The activating receptor NKG2D, first discovered in the late 1990’s, participates in the immune surveillance of cytotoxic lymphocytes through recognition of the stress-induced ligands MICA/B on the surface of malignant cells. Recently, a study by Badrinath et al. in Nature described a vaccine targeting approach that prevents proteolytic cleavage of MICA/B, leading to enhanced immune infiltration and antitumor responses highlighting the importance of NKG2D interactions on both natural killer cells and T cells.

In both mice and humans, ligands for the stimulatory receptor NKG2D are upregulated in response to activation of the DNA damage checkpoint pathway. NKG2D ligands in mice (Rae1, MULT1, and H60) and humans (ULBPs, MICA, and MICB) serve to alert the immune system to potentially dangerous cells that have experienced genotoxic stress.1 Engagement of NKG2D on natural killer (NK) cells and CD8+ T cells provides co-stimulatory signaling that triggers direct cell-mediated cytotoxicity.2 However, human tumors have the capability to avoid NKG2D recognition through shedding of MICA/B from the cell surface.3 Shedding occurs via metalloproteinase-mediated cleavage within the membrane-proximal α3 domains of these molecules such that only the α3 domain remains on the tumor and the α1/2 domains are shed.4 When this occurs, soluble MICA/B can bind NKG2D on cytotoxic lymphocytes, causing endocytosis and degradation of NKG2D to further promote tumor immune evasion through decreased NK cell activity.5

Previously, the Wucherpfennig group hypothesized that MICA/B shedding could be blocked with antibodies binding to α3 domains such that the Fc segment of these antibodies could enhance immunotherapy by engaging Fc receptors on immune cells, including the low-affinity Fc receptor CD16 on NK cells to trigger antibody-mediated cellular cytotoxicity.
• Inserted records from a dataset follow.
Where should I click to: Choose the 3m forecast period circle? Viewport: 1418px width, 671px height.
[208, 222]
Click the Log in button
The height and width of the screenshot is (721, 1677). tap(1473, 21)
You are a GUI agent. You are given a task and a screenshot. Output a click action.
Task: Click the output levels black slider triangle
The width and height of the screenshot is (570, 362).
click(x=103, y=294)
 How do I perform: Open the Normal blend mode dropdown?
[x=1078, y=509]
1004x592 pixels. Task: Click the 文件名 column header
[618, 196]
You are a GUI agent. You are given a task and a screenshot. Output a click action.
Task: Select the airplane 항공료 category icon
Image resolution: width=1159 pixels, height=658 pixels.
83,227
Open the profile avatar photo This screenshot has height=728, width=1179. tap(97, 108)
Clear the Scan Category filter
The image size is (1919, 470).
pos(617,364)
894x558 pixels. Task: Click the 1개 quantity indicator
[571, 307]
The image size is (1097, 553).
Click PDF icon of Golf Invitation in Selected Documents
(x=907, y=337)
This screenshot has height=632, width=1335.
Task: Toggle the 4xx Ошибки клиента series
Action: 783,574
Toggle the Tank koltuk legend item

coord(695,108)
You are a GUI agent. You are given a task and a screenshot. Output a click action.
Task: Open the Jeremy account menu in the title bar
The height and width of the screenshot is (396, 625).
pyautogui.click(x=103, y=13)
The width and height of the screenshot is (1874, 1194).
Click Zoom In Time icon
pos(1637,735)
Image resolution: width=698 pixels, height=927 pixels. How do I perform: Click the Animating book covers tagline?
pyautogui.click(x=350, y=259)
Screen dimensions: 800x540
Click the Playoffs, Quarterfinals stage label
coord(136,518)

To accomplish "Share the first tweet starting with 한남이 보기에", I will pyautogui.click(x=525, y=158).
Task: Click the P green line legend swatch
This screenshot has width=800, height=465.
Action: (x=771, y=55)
To test this hypothesis, they immunized mice with the recombinant MICA α3 domain and identified several α3 domain-specific antibodies. The monoclonal antibody that was most effective at stabilizing MICA and MICB on the surface of tumor cells, 7C6, was tested further. 7C6 enabled robust NK cell-mediated cytotoxicity against human tumor cells and triggered the production of high amounts of interferon (IFN)-γ. The authors took advantage of the fact that human MICA is recognized by murine NKG2D to establish an immunocompetent mouse model where B16F10 melanoma cells were transduced to overexpress human MICA and injected subcutaneously into syngeneic mice. 7C6 treatment resulted in increased MICA levels on the surface of tumor cells in vivo and significantly delayed tumor growth. Antibody-mediated depletion experiments demonstrated that NK cells, but not CD8+ T cells, were essential for the antitumor activity of 7C6 against lung metastases. To test this therapeutic approach with human cancer cells and NK cells, the authors injected human NK cells into immunodeficient mice followed by injection of human A2058 melanoma cells and treatment with 7C6. In these studies, 7C6 reduced tumor metastasis and extended survival, albeit to a more modest degree relative to syngeneic mouse experiments.6

The current study by Badrinath et al.7 is a logical extension of the previous work demonstrating antibody-mediated stabilization of MICA.6 The authors developed a vaccine consisting of the α3 domain of MICA or MICB fused to the N-terminus of ferritin from Heliobacter pylori for multivalent antigen display. A biodegradable scaffold incorporating granulocyte-macrophage colony-stimulating factor (GM-CSF) for dendritic cell (DC) recruitment and CpG ODN1826 (an adjuvant) was used for vaccine delivery. A MICB α3 domain version of the vaccine (MICB-vax) induced high-titer antibodies in mice that strongly bound to B16F10 melanoma cells expressing human MICB and prevented ligand shedding. The vaccine demonstrated considerable efficacy at limiting tumor growth and extending the survival of mice with subcutaneous B16F10 cells expressing MICB. Importantly, the authors also demonstrated immunological memory in this model by re-challenging mice that remained tumor free 4 months after immunization with another dose of B16F10 (MICB) cells. These mice remained fully protected. The authors also found that mice treated with the MICB-vax were protected in metastatic melanoma and triple-negative breast cancer models of disease recurrence after primary tumor removal.7

To enable a comparison of the tumor microenvironment between mice given a control vaccine and mice given the MICB-vax, the authors used B16F10 melanoma cells expressing a doxycycline-inducible MICB. After mice had been vaccinated and tumors had been established, MICB was induced by doxycycline treatment. The authors observed substantial enrichments of CD4+ T cells, CD8+ T cells, and NK cells in the tumors of these mice and reduced percentages of FoxP3+ regulatory T cells. Furthermore, single-cell RNA-seq analysis revealed that the effector lymphocyte populations had altered chemokine receptor expression profiles suggestive of enhanced homing to the tumor sites. Cell depletion experiments in this model showed that CD4+ T cells, CD8+ T cells, and NK cells all substantially contributed to the efficacy of the vaccine. Additionally, both CD4+ T cells and NK cells were important for effective control of tumors with mutations resulting in loss of MHC-I, MHC-II, or IFN-γ receptor.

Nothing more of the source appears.